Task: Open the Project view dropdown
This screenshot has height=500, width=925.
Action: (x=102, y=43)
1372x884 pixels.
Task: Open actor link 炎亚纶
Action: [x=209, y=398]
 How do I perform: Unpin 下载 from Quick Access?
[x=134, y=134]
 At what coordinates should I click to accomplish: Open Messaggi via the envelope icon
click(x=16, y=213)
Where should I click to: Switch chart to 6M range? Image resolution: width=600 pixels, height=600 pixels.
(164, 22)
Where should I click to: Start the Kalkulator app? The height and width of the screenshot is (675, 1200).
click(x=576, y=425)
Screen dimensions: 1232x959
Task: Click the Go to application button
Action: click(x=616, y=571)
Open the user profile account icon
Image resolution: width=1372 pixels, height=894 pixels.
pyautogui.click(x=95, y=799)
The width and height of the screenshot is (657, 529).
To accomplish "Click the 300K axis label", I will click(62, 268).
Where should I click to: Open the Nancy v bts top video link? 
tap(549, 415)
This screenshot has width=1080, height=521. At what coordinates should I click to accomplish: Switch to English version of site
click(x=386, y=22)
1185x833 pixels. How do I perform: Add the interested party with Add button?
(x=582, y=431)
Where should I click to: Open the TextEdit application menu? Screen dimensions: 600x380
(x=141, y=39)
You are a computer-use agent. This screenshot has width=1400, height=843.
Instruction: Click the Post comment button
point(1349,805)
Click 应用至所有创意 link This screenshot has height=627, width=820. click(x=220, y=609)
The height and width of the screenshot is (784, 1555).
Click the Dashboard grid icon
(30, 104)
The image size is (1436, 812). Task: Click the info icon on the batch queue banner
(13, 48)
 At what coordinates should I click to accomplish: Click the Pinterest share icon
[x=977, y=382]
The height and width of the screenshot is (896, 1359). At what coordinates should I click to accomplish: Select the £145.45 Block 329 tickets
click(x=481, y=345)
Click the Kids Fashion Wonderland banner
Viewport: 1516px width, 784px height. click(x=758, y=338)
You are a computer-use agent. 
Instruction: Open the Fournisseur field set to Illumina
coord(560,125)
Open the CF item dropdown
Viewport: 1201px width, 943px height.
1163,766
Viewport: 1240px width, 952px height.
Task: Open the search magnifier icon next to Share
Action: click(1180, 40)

## [AIM OF THE TASK]
Each record above should be repeated exactly as it appears.

## [EXERCISE RESPONSE]
Task: Open the Project view dropdown
This screenshot has height=500, width=925.
Action: (x=102, y=43)
1372x884 pixels.
Task: Open actor link 炎亚纶
Action: [x=209, y=398]
 How do I perform: Unpin 下载 from Quick Access?
[x=134, y=134]
 At what coordinates should I click to accomplish: Open Messaggi via the envelope icon
click(x=16, y=213)
Where should I click to: Switch chart to 6M range? Image resolution: width=600 pixels, height=600 pixels.
(164, 22)
Where should I click to: Start the Kalkulator app? The height and width of the screenshot is (675, 1200).
click(x=576, y=425)
Screen dimensions: 1232x959
Task: Click the Go to application button
Action: click(x=616, y=571)
Open the user profile account icon
Image resolution: width=1372 pixels, height=894 pixels.
pyautogui.click(x=95, y=799)
The width and height of the screenshot is (657, 529).
To accomplish "Click the 300K axis label", I will click(62, 268).
Where should I click to: Open the Nancy v bts top video link? 
tap(549, 415)
This screenshot has width=1080, height=521. At what coordinates should I click to accomplish: Switch to English version of site
click(x=386, y=22)
1185x833 pixels. How do I perform: Add the interested party with Add button?
(x=582, y=431)
Where should I click to: Open the TextEdit application menu? Screen dimensions: 600x380
(x=141, y=39)
You are a computer-use agent. This screenshot has width=1400, height=843.
Instruction: Click the Post comment button
point(1349,805)
Click 应用至所有创意 link This screenshot has height=627, width=820. click(x=220, y=609)
The height and width of the screenshot is (784, 1555).
Click the Dashboard grid icon
(30, 104)
The image size is (1436, 812). Task: Click the info icon on the batch queue banner
(13, 48)
 At what coordinates should I click to accomplish: Click the Pinterest share icon
[x=977, y=382]
The height and width of the screenshot is (896, 1359). At what coordinates should I click to accomplish: Select the £145.45 Block 329 tickets
click(x=481, y=345)
Click the Kids Fashion Wonderland banner
Viewport: 1516px width, 784px height. click(x=758, y=338)
You are a computer-use agent. 
Instruction: Open the Fournisseur field set to Illumina
coord(560,125)
Open the CF item dropdown
Viewport: 1201px width, 943px height.
1163,766
Viewport: 1240px width, 952px height.
Task: Open the search magnifier icon next to Share
Action: click(1180, 40)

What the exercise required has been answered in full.